2) It takes time to meet people, it takes time to build and cultivate friendships. I did not and still do not have a whole lot of time to devote to getting out meeting people much less have time for cultivating those friendships because of my job and tending to household responsibilities. I have no one to help me. I have to do it all myself. I have tried making the effort to reach out to those who expressed an interest in being my friend but these people want me to call them and do everything for them but they don't do anything in return. Talk about needy people. I cut them off.

Expert:  Josie-Mod replied 1 year ago.
Hi, I’m a Moderator for this topic. It seems the Professional has left this conversation. This happens occasionally, and it's usually because the Professional thinks that someone else might be a better match for your question. I've been working hard to find a new Professional to assist you right away, but sometimes finding the right Professional can take a little longer than expected.

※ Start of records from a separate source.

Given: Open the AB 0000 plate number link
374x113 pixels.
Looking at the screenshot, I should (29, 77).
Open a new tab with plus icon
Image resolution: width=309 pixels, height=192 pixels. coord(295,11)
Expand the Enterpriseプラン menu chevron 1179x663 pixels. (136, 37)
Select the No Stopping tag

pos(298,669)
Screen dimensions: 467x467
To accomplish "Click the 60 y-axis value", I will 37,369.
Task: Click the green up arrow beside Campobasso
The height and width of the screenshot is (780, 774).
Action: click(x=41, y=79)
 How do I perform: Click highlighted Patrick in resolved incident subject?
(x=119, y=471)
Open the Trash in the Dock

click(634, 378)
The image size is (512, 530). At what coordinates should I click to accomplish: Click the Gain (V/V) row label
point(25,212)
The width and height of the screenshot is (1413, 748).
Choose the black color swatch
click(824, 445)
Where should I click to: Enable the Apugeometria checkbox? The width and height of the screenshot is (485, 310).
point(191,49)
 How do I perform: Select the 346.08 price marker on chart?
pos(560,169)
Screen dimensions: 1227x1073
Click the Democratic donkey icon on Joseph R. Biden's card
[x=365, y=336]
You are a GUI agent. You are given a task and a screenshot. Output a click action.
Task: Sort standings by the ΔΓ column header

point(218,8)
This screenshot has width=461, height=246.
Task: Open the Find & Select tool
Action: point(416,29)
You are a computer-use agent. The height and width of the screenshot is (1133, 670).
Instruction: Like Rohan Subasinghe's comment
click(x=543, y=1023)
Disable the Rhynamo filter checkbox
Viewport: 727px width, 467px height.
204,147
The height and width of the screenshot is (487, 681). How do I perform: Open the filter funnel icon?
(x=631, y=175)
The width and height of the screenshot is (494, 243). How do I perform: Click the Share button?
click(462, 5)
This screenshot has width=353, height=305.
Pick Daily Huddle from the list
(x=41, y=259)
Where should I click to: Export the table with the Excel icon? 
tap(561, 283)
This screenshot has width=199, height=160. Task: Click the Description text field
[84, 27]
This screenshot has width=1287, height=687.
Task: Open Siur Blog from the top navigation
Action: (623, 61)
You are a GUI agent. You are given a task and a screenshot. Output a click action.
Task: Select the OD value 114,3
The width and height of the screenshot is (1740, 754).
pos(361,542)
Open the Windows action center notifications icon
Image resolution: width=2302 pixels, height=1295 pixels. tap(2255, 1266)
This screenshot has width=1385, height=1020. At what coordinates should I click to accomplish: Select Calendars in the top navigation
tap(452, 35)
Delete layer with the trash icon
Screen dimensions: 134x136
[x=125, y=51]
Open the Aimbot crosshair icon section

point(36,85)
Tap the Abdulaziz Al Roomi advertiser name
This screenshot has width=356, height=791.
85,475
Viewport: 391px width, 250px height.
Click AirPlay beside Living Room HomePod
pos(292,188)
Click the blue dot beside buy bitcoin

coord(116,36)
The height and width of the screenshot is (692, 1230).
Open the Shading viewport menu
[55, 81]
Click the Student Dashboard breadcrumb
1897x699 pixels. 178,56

I wonder whether you're OK with continuing to wait for an answer. If you are, please let me know and I will continue my search. If not, feel free to let me know and I will cancel this question for you. Thank you!
Customer: replied 1 year ago.


If you can find someone else, I'm willing to wait. If unable to find someone, let me know and we can cancel.

 

Question:

I received a message from JustAnswer before I got your message above. It was explaining my membership plan. I didn't think I was at the point of moving on to a "membership plan" until after my question was answered first.

 

Correct me if I'm wrong, but I thought I needed to be satisfied with how an expert answered my first question. Then, I was able to have seven days of free questions and answers. After that, I could select a paid membership plan. Has my seven day free trial period started already?

Expert:  Josie-Mod replied 1 year ago.

Thank you for your continued patience. We will continue the search for a Professional for you.

To better serve you, I will forward your questions regarding membership plans and free trials to Customer Service where a Representative will contact you via email.